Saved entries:
########
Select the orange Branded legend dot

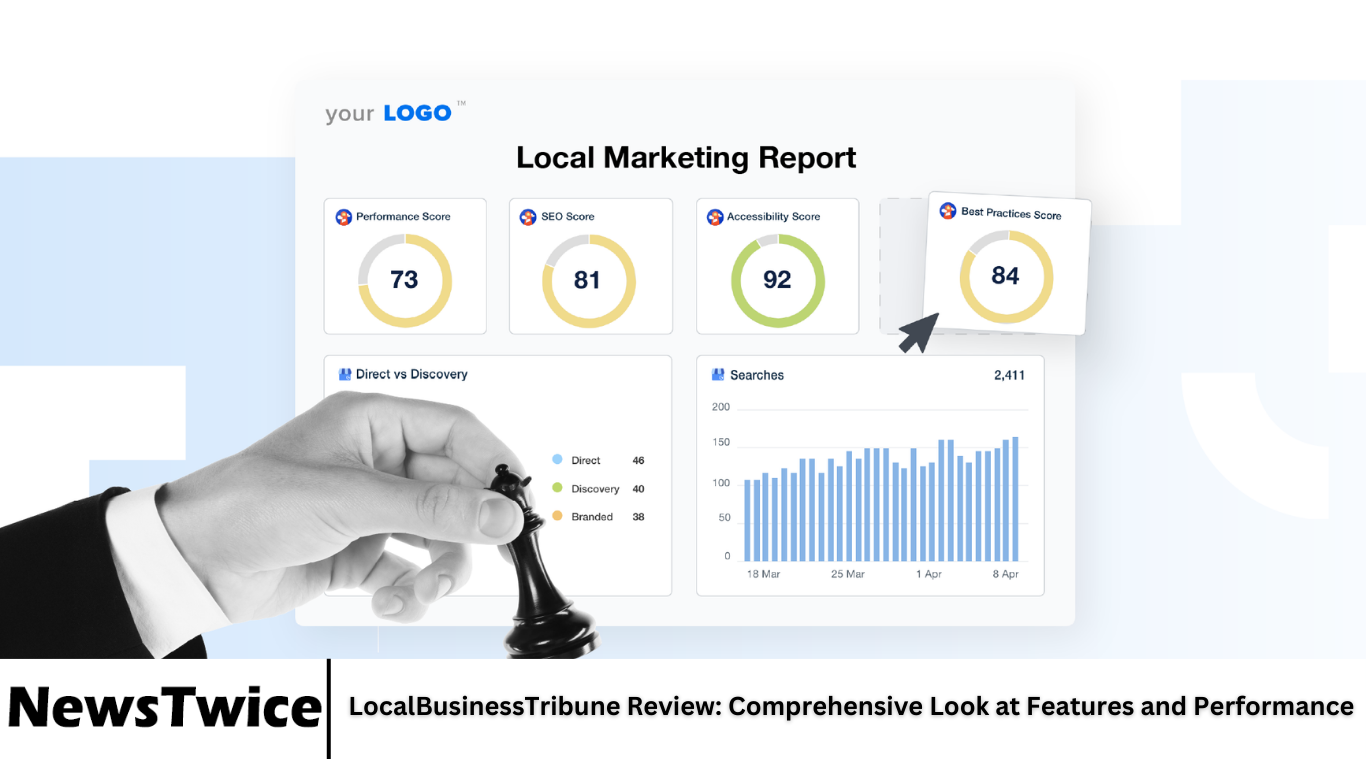pos(557,516)
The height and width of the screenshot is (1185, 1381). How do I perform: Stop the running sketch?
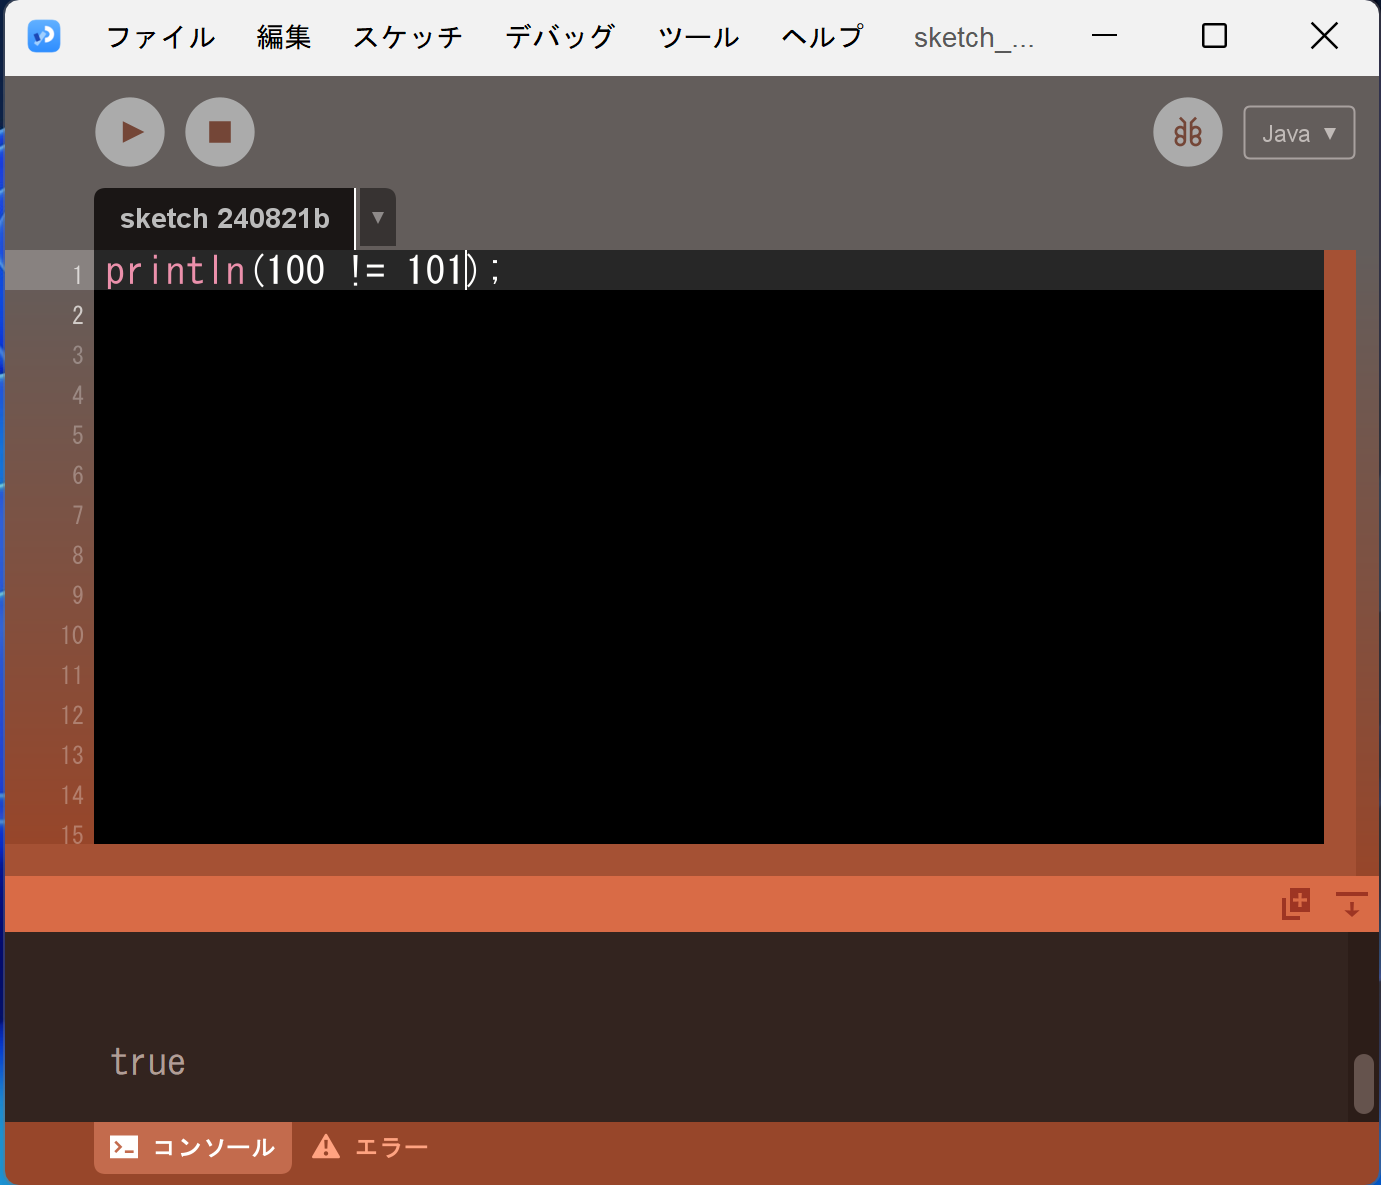click(220, 132)
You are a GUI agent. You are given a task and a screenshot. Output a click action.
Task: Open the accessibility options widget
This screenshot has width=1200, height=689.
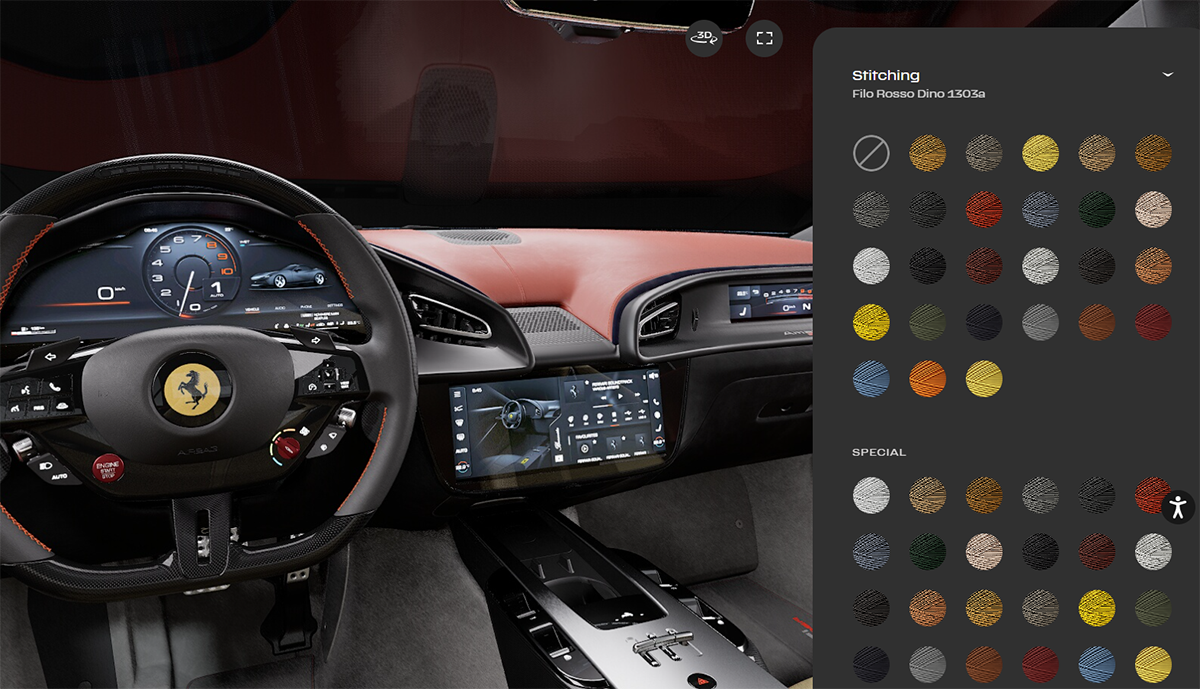pos(1178,506)
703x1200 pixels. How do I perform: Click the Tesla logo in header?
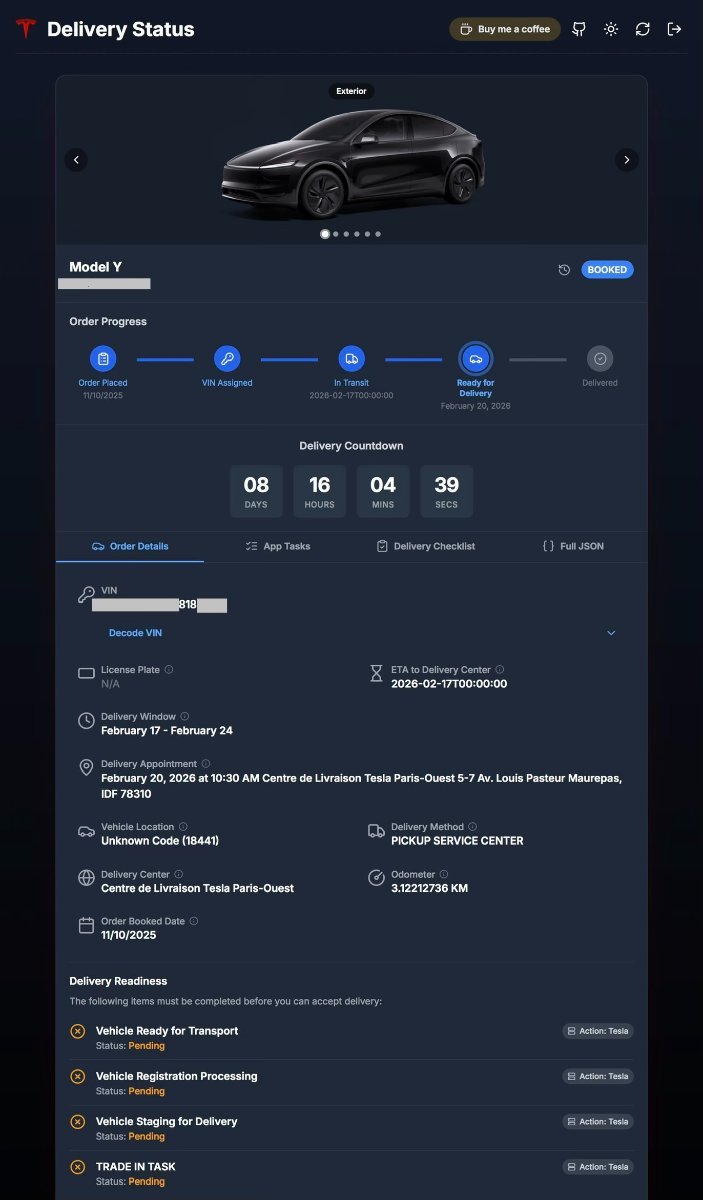tap(25, 29)
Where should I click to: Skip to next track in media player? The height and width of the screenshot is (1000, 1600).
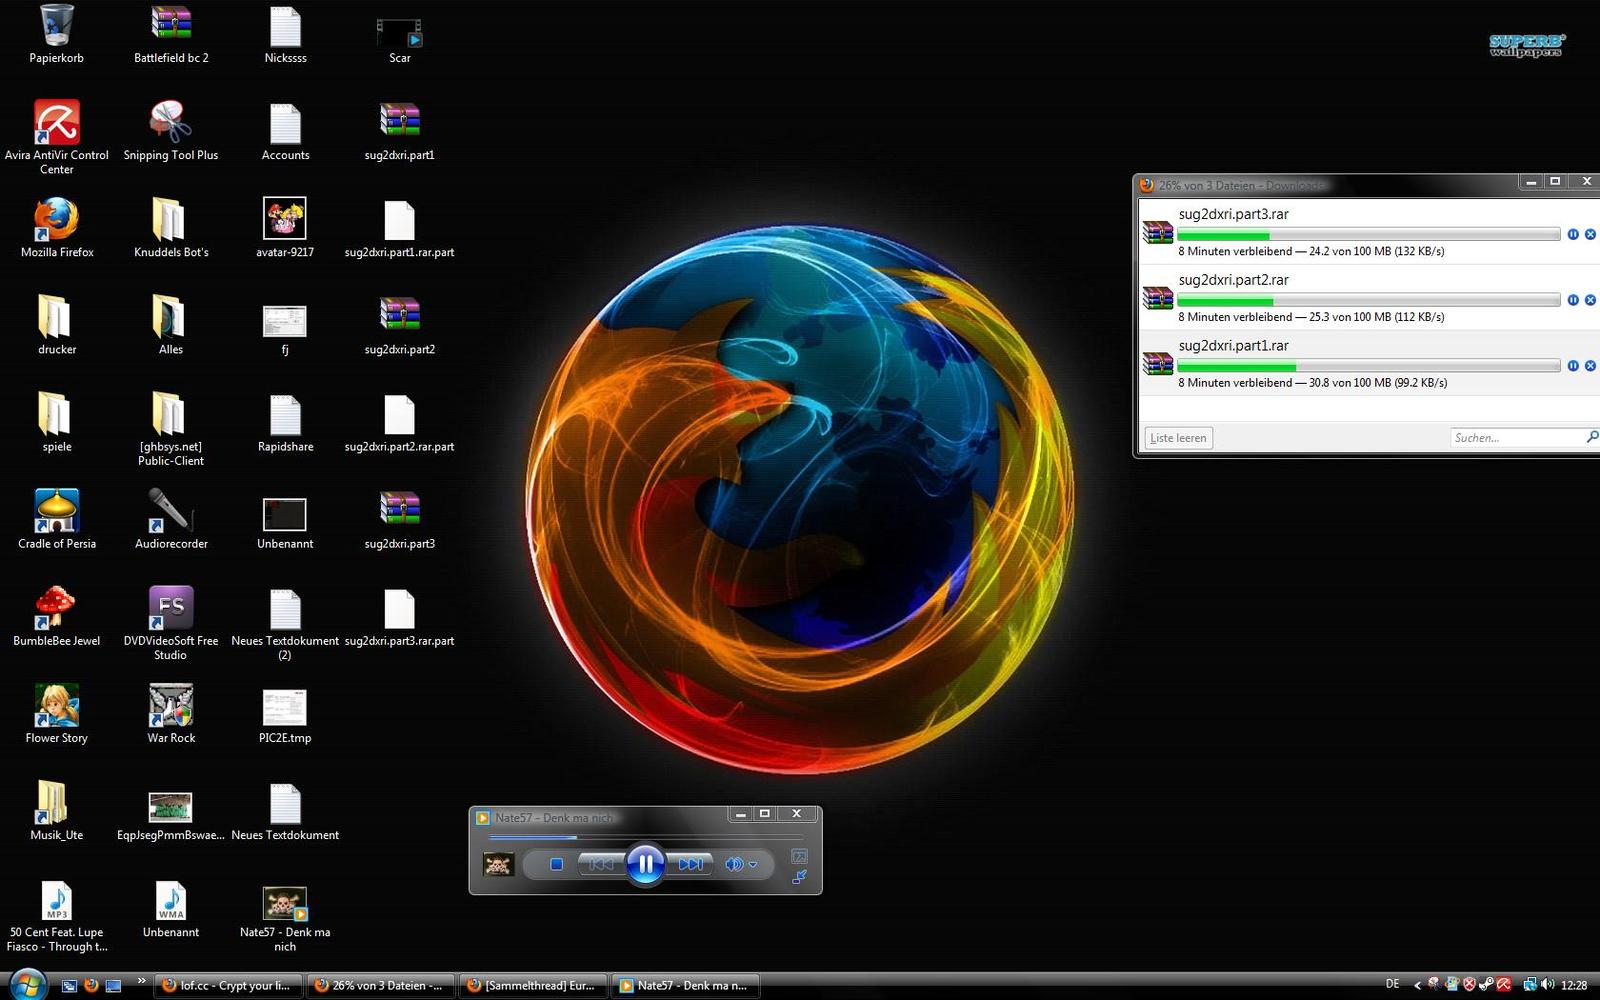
########
Pictures stay out. Copy exactly, and only, the lines from the one containing "703x1200 pixels. How" through the end of the data.

703x1200 pixels. How do I perform: Click the Tesla logo in header?
tap(25, 29)
Where should I click to: Skip to next track in media player? The height and width of the screenshot is (1000, 1600).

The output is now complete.